* [Dataset records]:
===

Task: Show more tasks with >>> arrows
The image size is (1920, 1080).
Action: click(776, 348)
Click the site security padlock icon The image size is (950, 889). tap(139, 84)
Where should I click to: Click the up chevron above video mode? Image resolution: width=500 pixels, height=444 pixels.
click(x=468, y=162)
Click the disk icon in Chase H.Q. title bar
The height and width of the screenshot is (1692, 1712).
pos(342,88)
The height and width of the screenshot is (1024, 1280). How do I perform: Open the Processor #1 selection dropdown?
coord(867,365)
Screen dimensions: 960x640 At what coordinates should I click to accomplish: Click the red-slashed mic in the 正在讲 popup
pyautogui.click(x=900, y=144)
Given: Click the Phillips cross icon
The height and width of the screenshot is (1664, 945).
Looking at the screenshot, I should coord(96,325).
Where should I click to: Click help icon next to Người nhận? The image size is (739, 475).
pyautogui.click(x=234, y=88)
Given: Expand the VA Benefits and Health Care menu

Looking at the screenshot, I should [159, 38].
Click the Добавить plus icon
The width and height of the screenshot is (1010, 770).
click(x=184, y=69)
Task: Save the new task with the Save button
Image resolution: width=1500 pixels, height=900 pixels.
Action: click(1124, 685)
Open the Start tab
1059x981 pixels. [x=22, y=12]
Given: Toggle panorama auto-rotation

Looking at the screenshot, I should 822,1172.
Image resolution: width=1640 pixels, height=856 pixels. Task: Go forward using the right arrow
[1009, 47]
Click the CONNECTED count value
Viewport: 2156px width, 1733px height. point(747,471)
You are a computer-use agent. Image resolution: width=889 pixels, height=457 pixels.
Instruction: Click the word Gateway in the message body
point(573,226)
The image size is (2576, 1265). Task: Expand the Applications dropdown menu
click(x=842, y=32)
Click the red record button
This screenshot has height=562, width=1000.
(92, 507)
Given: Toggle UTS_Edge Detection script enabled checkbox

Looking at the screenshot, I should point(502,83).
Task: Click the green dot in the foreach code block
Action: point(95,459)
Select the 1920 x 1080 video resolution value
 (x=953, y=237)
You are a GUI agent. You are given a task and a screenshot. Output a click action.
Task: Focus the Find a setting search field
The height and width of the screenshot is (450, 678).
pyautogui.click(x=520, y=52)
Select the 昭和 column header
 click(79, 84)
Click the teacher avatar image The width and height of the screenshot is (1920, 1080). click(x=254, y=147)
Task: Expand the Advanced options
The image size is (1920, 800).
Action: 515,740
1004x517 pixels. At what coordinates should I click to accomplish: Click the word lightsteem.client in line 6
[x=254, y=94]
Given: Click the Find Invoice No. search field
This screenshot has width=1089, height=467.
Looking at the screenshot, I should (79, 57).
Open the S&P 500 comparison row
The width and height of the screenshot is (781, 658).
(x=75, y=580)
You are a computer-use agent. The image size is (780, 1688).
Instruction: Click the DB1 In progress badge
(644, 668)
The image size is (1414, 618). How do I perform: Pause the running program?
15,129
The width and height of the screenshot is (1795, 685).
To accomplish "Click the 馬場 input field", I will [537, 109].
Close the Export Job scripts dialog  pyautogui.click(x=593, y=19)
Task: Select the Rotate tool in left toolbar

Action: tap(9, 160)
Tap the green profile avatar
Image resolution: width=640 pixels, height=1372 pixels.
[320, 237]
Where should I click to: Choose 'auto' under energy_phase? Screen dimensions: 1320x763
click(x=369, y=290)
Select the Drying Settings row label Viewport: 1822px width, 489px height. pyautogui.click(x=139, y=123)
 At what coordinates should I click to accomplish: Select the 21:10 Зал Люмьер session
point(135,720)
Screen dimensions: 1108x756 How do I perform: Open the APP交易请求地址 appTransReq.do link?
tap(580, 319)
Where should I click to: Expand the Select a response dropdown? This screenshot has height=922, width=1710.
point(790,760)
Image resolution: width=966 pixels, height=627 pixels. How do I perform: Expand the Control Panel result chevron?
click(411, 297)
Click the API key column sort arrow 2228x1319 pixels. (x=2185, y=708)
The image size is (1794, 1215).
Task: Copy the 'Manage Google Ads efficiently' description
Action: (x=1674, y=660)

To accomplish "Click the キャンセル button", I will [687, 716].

===

* [Description of the task]:
Copy out the records word for word from the line with "Where should I click to: Click help" to the line with "(x=953, y=237)", including both of those lines.

* [Completed exercise]:
Where should I click to: Click help icon next to Người nhận? The image size is (739, 475).
pyautogui.click(x=234, y=88)
Given: Expand the VA Benefits and Health Care menu

Looking at the screenshot, I should [159, 38].
Click the Добавить plus icon
The width and height of the screenshot is (1010, 770).
click(x=184, y=69)
Task: Save the new task with the Save button
Image resolution: width=1500 pixels, height=900 pixels.
Action: click(1124, 685)
Open the Start tab
1059x981 pixels. [x=22, y=12]
Given: Toggle panorama auto-rotation

Looking at the screenshot, I should 822,1172.
Image resolution: width=1640 pixels, height=856 pixels. Task: Go forward using the right arrow
[1009, 47]
Click the CONNECTED count value
Viewport: 2156px width, 1733px height. point(747,471)
You are a computer-use agent. Image resolution: width=889 pixels, height=457 pixels.
Instruction: Click the word Gateway in the message body
point(573,226)
The image size is (2576, 1265). Task: Expand the Applications dropdown menu
click(x=842, y=32)
Click the red record button
This screenshot has height=562, width=1000.
(92, 507)
Given: Toggle UTS_Edge Detection script enabled checkbox

Looking at the screenshot, I should point(502,83).
Task: Click the green dot in the foreach code block
Action: point(95,459)
Select the 1920 x 1080 video resolution value
 (x=953, y=237)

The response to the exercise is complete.